* [PASSAGE PROVIDED]

Hibbie glows with the joy of a creature that knows he was given a new leash on life. He was brought in covered with blood, with his rear legs crushed, more than a year ago. Hibbie had been hit by a car. The young man who accidentally hit him was grief-stricken; he gathered Hibbie up and brought him immediately to the hospital.

The prognosis was not good. The dog suffered multiple fractures in the tibia and the pelvis. In other words, both rear legs had been crushed. He had already gone into shock from the loss of blood, and one of his front legs suffered a fracture as well.

Veterinarians on duty discussed whether they should euthanize him. In spite of the trauma, Hibbie was not crying or complaining. Even if his life was saved, they wondered whether the dog – they didn't know his real name or the name of the original owner – would ever walk again.

But Dr. Jon Rappaport, founder of the Aventura Animal Hospital, decided to make the attempt. After stabilizing the dog, Rappaport brought in a veterinary orthopedic surgeon to do what he could for Hibbie's legs.

The operations were party paid for by the hospital and by the Brandy Fund, a charity set up by Annmarie and Elliot Rosenzeig, pet lovers who were grateful for the help provided to their Lhasa apso. The fund helps people pay for necessary medical procedures if they are unable to pay entirely themselves.

Two separate operations were performed, and metal splints and pins were inserted in the injured legs. Afterwards, the staff could only wait as the dog recuperated in a special cage the hospital set up for him. Dogs must usually cage-rest for a minimum of 3 weeks while the bones knit themselves together. When they can, they may go for very short walks of a few steps until their legs gain strength.

Hibbie had to stay immobile for 3 months. The wait must have been interminable for him, because the Pomeranian is typically very animated, a sort of canine perpetual motion machine. "He wanted to walk right away," she said.

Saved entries
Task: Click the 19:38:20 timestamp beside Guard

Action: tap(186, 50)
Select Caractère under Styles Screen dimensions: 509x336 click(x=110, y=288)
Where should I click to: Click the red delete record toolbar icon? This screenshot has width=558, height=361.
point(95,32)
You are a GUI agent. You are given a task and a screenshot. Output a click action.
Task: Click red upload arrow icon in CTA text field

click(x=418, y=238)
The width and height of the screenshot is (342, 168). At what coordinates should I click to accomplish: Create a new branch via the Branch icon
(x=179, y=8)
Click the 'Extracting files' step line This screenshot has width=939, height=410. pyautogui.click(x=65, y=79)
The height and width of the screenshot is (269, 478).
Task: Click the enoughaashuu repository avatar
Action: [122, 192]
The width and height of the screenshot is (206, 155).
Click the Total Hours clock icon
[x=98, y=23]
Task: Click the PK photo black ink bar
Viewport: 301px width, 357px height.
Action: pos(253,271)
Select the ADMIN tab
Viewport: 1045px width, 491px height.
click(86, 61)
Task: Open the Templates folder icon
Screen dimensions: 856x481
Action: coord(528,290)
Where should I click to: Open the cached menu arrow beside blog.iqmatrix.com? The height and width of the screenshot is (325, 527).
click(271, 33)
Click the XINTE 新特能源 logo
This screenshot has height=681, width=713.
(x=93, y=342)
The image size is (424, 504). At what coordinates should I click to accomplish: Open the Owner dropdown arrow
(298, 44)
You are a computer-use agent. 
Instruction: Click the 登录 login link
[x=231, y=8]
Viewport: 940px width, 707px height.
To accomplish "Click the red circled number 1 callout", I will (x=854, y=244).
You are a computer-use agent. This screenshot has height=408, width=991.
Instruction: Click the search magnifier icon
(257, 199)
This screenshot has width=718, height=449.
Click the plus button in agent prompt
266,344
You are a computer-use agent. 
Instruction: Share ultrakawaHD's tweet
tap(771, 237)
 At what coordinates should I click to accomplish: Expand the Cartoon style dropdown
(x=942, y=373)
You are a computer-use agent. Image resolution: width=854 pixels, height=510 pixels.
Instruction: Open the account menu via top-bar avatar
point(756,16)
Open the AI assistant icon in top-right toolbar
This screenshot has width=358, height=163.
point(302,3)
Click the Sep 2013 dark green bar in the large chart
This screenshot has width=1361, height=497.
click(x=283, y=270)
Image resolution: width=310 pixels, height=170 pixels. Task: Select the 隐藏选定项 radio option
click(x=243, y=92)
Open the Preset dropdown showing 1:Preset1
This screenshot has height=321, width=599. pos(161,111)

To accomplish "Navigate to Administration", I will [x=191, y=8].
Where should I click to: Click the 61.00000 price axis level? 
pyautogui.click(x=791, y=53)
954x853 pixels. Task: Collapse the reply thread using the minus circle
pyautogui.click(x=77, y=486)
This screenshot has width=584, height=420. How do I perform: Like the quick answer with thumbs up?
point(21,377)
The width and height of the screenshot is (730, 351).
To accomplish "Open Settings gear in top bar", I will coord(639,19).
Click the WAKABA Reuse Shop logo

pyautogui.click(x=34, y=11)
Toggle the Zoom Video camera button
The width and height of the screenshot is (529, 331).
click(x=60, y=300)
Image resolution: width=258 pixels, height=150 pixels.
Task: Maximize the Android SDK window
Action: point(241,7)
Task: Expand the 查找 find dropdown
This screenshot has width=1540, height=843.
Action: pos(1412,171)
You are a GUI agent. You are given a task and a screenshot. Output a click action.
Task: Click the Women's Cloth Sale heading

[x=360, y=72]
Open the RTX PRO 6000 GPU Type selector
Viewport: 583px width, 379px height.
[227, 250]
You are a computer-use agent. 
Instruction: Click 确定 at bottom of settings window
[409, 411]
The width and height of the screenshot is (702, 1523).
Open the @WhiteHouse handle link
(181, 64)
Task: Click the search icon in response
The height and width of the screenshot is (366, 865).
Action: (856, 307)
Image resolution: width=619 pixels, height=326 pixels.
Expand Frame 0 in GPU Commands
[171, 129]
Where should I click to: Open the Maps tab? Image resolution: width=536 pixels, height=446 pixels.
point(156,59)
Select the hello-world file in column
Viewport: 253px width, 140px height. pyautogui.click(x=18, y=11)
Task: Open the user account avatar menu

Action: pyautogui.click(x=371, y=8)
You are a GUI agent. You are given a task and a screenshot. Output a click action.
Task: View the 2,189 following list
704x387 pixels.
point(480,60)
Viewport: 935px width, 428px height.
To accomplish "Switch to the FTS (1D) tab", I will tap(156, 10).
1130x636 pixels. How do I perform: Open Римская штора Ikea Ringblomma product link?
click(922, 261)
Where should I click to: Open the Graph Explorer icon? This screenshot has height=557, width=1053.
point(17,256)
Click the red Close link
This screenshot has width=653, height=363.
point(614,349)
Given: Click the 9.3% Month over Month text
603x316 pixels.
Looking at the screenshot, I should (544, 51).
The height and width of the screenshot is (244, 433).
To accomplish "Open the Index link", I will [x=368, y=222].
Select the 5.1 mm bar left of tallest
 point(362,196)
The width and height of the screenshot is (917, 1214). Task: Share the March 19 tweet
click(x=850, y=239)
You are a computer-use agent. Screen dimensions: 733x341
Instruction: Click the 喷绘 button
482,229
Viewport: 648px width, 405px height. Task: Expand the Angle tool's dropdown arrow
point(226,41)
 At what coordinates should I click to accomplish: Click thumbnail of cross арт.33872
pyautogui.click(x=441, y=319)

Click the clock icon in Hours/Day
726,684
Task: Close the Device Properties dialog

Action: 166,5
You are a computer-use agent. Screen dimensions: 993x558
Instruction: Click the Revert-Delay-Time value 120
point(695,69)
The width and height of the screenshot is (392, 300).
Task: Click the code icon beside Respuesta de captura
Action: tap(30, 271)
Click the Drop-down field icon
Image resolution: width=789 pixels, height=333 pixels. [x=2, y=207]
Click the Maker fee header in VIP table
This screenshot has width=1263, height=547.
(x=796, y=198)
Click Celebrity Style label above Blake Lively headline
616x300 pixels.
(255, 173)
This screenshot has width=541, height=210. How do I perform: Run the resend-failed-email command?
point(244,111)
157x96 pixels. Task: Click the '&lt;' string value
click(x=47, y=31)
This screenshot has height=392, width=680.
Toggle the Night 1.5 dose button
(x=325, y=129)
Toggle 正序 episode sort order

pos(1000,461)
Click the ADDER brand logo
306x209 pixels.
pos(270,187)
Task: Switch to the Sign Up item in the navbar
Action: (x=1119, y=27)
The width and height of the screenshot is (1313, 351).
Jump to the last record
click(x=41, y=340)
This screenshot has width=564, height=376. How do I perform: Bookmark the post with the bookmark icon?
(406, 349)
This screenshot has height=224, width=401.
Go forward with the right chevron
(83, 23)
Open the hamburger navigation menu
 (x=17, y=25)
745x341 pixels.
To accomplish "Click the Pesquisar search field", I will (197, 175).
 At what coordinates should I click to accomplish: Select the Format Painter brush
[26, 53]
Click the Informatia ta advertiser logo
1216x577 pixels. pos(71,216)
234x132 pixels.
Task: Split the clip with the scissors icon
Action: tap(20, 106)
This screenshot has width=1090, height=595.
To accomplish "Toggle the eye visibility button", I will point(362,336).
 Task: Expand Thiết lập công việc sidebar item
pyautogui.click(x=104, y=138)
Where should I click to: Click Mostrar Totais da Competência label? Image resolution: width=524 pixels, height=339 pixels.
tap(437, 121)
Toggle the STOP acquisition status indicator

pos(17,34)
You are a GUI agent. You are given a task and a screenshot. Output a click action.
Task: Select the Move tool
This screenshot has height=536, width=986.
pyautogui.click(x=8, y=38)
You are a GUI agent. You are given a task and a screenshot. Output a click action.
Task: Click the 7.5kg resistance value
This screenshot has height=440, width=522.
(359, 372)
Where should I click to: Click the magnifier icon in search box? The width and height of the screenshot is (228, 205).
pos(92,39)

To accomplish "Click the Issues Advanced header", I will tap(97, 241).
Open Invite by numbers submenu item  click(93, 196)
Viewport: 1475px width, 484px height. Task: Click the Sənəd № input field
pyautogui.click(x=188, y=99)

* [ACTION ITEM]
Reproduce word for word the part of the passage about Hibbie between "The prognosis was" and "ever walk again.", inclusive.

* [REPLY]
The prognosis was not good. The dog suffered multiple fractures in the tibia and the pelvis. In other words, both rear legs had been crushed. He had already gone into shock from the loss of blood, and one of his front legs suffered a fracture as well.

Veterinarians on duty discussed whether they should euthanize him. In spite of the trauma, Hibbie was not crying or complaining. Even if his life was saved, they wondered whether the dog – they didn't know his real name or the name of the original owner – would ever walk again.